1. Post items that are plentiful and regularly in stock, like doors and sinks, to Craigslist (they were already doing this, but not regularly)
2. Posting unique furniture finds to the Apartment Therapy classifieds
3. Doing some of their own PR/outreach
Side note about PR: While it can be a huge can of worms, we identified 5 key outlets where it would be feasible for them to get a feature, including the Chicago Tribune. Instead of reaching out “whenever there’s news,” we picked two times of year when it makes sense to pitch donating to ERW: spring cleaning and tax time.
Create a timeline
We then set a timeline and frequency for doing each marketing activity, and for each, identified baseline metrics and benchmarks. For instance, ERW would post to Craigslist once per week with 5 items, and post to Facebook twice a week with interesting pictures of new inventory at the warehouse. This schedule meant ERW staff could block out time each week to handle those marketing tasks without feeling overwhelmed by tasks that get left on the table. It’s totally manageable, and we hypothesized that it would have an effect in spreading the word about ERW.
In order to measure whether it actually works, we assigned key performance indicators (KPIs) to each task. So in order to test whether posting to Craigslist brings in more traffic, we planned to track traffic to the website from Craigslist over the next 6 months. (Your baseline metrics are your current metrics, so in that column you would include whatever the current traffic from Craigslist has been for the past 6 months.)
Assign metrics
When picking KPIs for goals like these, don’t worry about being 100% accurate. Unless you’re Neilsen, you’re not going to have a scientific report on the effects of your marketing efforts. But you will be able to create and then validate a hypothesis. For tiny nonprofits, assigning and then assessing KPIs at regular intervals will help you build a picture of your marketing efforts and will assist you in reporting efforts and results to stakeholders.

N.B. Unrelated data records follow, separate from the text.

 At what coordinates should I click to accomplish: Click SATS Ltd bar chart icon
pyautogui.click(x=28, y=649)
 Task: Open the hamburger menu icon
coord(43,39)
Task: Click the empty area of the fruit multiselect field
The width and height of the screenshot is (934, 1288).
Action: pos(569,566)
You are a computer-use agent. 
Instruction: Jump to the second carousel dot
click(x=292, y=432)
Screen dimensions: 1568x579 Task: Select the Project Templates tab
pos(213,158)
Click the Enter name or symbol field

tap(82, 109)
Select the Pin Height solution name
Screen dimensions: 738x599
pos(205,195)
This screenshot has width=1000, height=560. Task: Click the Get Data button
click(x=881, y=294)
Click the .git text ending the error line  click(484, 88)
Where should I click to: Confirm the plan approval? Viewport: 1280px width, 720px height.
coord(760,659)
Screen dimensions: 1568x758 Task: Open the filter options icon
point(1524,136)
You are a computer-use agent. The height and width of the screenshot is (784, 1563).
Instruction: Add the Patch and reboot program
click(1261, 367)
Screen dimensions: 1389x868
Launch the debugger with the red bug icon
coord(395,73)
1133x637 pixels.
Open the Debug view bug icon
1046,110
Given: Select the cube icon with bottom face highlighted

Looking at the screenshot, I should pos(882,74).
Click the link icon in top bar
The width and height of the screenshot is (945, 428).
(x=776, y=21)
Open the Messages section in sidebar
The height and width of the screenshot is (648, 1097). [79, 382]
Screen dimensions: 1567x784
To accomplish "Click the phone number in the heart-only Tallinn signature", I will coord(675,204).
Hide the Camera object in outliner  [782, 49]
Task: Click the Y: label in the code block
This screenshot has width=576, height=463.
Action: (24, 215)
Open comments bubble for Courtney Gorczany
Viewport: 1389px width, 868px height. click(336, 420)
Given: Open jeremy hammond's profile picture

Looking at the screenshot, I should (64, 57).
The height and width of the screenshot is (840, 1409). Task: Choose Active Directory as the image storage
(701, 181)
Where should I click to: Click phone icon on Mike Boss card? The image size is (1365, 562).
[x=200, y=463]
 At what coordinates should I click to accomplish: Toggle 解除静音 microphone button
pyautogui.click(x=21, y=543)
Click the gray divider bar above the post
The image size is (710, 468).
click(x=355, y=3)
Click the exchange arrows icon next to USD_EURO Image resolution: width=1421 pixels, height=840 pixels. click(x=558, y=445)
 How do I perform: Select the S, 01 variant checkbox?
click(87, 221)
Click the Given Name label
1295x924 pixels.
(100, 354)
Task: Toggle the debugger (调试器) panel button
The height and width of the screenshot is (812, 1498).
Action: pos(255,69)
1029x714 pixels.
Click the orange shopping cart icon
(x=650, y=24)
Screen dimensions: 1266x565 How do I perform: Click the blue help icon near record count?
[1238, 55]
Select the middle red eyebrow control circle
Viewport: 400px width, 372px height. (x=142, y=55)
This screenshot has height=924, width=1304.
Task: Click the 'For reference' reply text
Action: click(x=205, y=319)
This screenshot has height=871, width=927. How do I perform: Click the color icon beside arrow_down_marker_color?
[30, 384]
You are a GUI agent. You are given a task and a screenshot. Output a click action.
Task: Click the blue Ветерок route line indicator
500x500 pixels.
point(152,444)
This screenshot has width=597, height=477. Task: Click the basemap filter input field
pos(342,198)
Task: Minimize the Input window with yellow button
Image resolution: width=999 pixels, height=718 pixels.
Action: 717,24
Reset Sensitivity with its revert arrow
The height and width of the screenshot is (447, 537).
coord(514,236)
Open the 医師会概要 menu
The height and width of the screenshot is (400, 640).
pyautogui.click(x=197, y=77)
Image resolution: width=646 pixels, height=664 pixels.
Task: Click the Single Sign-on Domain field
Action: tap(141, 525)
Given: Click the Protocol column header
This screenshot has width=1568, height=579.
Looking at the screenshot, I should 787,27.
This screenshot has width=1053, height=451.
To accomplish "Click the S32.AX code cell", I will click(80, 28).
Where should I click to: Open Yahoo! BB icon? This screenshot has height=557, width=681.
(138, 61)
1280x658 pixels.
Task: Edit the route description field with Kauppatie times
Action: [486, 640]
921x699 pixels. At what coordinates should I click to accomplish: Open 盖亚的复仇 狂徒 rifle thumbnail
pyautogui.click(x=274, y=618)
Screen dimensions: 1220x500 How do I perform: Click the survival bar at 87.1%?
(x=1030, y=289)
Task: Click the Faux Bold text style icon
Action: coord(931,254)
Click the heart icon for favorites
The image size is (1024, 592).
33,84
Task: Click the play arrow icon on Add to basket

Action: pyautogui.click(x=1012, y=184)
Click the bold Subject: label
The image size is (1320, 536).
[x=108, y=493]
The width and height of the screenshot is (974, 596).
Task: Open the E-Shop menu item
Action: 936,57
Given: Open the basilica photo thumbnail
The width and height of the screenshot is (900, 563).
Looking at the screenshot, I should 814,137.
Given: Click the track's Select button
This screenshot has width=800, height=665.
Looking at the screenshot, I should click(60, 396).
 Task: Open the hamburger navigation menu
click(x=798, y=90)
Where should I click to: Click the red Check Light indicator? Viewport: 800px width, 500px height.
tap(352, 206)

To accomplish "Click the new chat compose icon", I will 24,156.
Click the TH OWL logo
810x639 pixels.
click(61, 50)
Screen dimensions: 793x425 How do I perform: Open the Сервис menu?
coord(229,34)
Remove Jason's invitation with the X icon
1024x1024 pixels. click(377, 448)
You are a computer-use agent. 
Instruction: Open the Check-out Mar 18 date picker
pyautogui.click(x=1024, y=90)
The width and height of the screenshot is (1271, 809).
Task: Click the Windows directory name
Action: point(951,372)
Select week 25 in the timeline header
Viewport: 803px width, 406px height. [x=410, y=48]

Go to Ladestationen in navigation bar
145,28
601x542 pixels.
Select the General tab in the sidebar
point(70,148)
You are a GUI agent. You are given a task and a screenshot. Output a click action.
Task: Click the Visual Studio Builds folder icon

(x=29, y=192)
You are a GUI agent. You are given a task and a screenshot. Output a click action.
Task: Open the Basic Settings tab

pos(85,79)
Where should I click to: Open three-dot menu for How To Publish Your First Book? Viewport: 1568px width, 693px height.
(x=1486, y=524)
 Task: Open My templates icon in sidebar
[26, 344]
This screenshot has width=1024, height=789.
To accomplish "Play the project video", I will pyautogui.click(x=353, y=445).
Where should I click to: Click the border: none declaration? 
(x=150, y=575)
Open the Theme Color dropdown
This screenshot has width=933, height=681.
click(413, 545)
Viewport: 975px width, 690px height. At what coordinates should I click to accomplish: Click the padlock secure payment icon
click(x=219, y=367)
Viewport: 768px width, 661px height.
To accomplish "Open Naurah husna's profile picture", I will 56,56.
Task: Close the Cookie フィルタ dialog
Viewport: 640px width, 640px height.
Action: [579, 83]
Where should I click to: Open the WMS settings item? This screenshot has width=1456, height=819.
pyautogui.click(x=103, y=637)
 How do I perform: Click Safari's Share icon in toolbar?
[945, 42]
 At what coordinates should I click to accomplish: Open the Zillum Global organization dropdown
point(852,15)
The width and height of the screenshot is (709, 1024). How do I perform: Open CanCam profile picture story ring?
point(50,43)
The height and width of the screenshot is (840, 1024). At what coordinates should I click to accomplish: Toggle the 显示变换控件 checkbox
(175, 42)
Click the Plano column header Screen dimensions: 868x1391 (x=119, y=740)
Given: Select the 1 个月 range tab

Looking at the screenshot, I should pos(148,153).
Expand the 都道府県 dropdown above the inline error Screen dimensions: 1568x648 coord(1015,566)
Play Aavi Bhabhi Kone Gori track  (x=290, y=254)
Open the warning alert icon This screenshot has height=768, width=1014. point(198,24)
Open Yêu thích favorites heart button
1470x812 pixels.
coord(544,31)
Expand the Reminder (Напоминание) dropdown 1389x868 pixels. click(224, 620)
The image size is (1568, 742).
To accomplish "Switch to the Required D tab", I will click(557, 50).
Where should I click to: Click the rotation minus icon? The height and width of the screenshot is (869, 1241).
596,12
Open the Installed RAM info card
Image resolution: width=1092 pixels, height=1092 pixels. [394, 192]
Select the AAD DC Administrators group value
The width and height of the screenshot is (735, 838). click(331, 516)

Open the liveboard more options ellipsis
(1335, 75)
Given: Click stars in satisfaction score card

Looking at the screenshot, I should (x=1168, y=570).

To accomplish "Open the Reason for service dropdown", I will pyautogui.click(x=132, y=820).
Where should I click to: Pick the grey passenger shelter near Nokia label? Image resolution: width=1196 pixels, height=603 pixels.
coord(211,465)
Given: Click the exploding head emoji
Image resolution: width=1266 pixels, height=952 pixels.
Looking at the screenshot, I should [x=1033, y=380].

Let’s take a look at another goal and how we broke it down into manageable chunks.
ERW’s second major goal was to increase donations.
It usually doesn’t make sense to ask people to donate at the beginning of their encounter with your organization. You want to buy them a proverbial drink first. So we identified some easy, manageable tactics to help people increase their level of involvement with ERW once they become aware of the retail warehouse. Moving people through this “funnel” eventually leads to donations:
Become aware of ERW > Join the email list
Join the email list > Become a member
Become a member > Make a donation
For each stage we assigned a marketing tactic, which was easy once we looked at the donation funnel. For instance, how do you encourage people who are on your email list to become members? Send an email where the main call to action encourages membership! (ERW membership is awesome, too. If you’re a member you can add items to a wish list and staff will call you if, say, the type of fridge you’re looking for comes in.)
For each donation tactic, we assigned a KPI and a timeline to review and measure whether the tactic was effective in upping donations.
Making it all work
Once these tactics and their accompanying metrics are assigned, you have a working marketing plan for the foreseeable future. You also have a stopping point. Now you know which tasks you are capable of — tasks you believe will help you achieve your bottom line goals. Anything that doesn’t fall within that realm is a bonus. If you get to it, awesome. If not, you can put it aside without feeling like you’re neglecting an essential marketing duty.